──────── Exercise materials

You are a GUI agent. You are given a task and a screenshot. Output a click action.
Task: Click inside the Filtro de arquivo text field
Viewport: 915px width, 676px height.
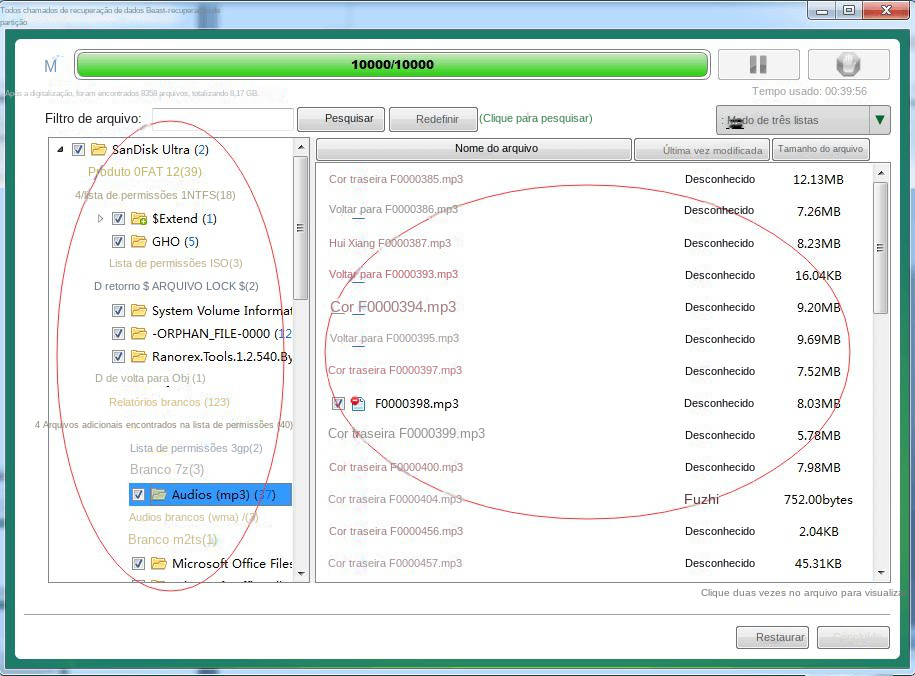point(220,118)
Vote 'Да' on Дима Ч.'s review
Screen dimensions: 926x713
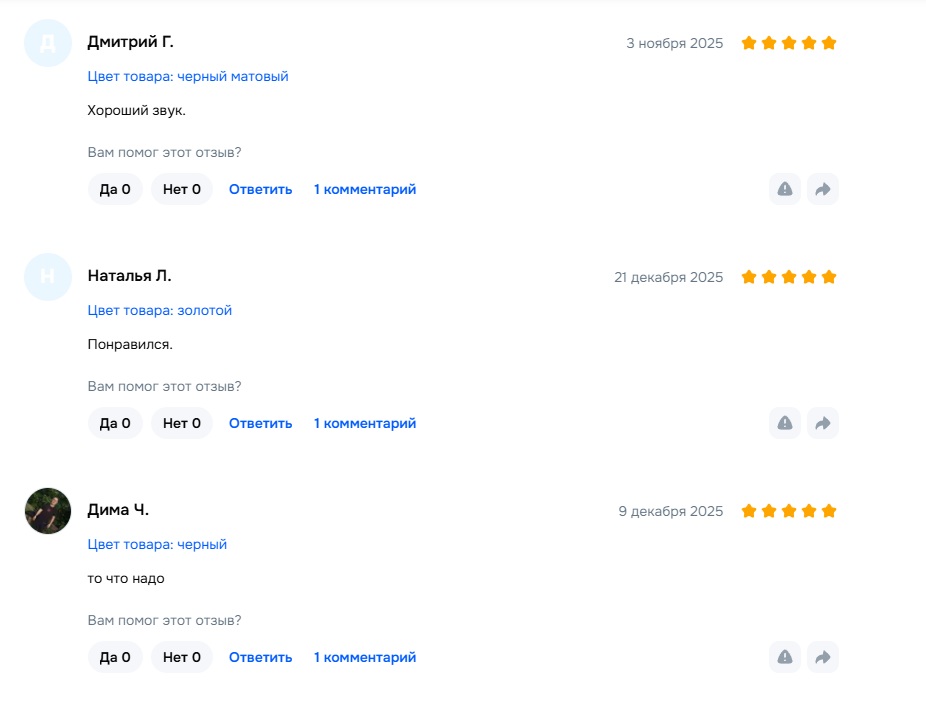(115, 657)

────────────────

The answer should be an exact restatement of every entry, with the pictures omitted.

You are a GUI agent. You are given a task and a screenshot. Output a click action.
Task: Click inside the Filtro de arquivo text field
Viewport: 915px width, 676px height.
point(220,118)
Vote 'Да' on Дима Ч.'s review
Screen dimensions: 926x713
(115, 657)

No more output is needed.